ABOUT THIS TASK: With the images removed, transcribe the listing that follows exactly.

INFORMATION SHOWN:
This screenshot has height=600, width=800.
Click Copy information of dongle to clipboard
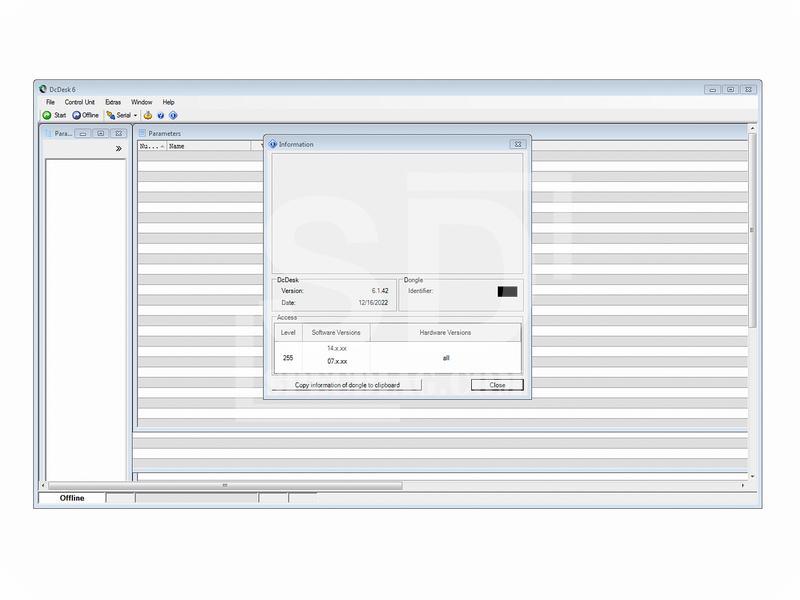point(347,385)
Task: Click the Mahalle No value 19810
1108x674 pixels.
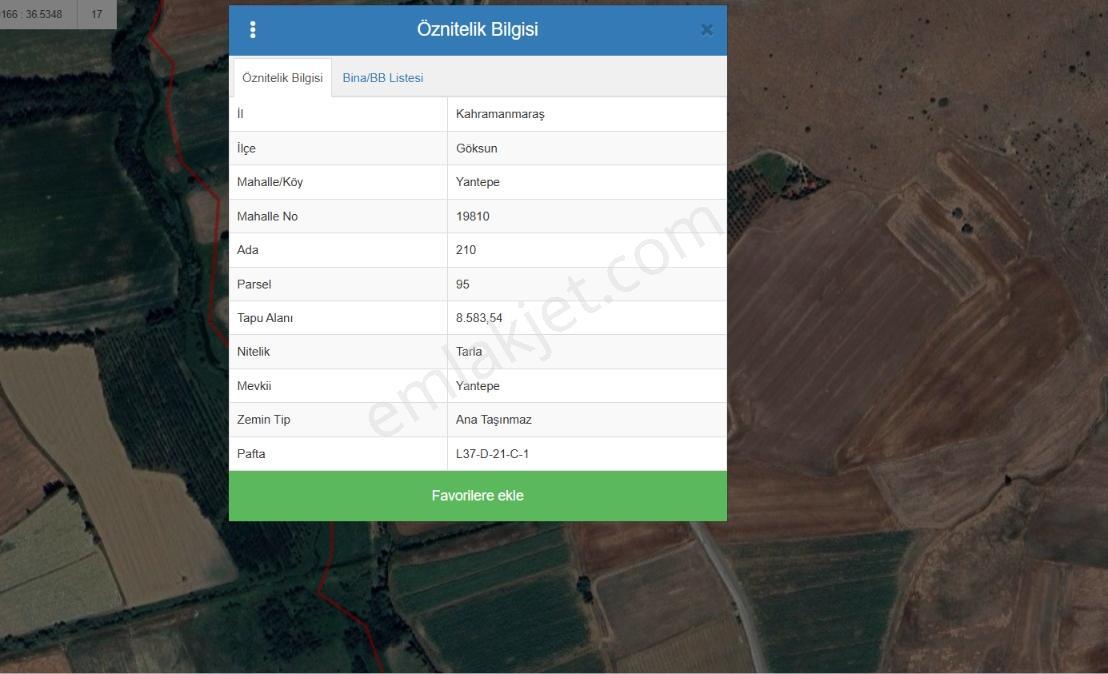Action: [473, 216]
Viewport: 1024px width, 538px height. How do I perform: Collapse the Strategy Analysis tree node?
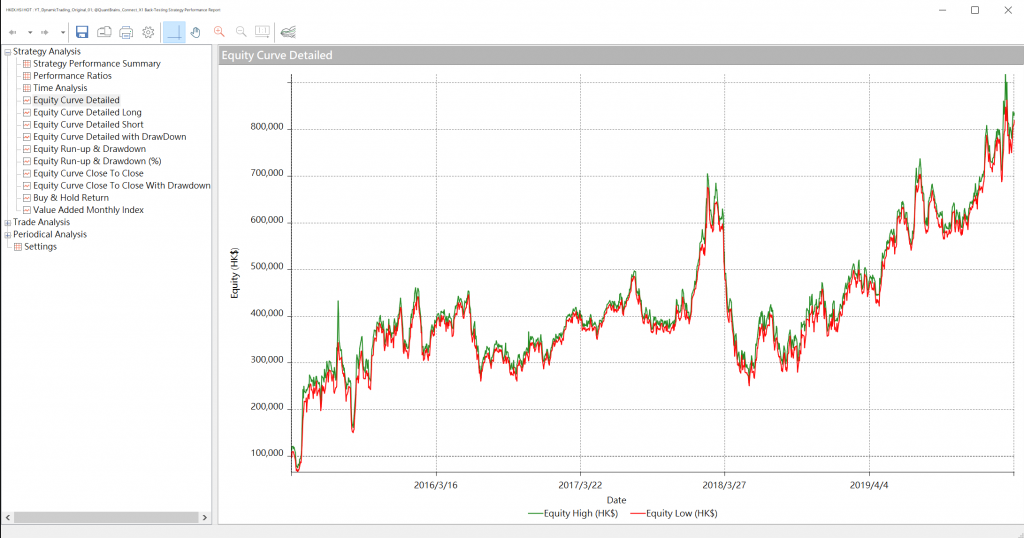pyautogui.click(x=8, y=52)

EXPECTED ANSWER:
This screenshot has height=600, width=800.
Click Copy information of dongle to clipboard
point(347,385)
Task: Click the Mahalle No value 19810
1108x674 pixels.
Action: [473, 216]
Viewport: 1024px width, 538px height. How do I perform: Collapse the Strategy Analysis tree node?
pyautogui.click(x=8, y=52)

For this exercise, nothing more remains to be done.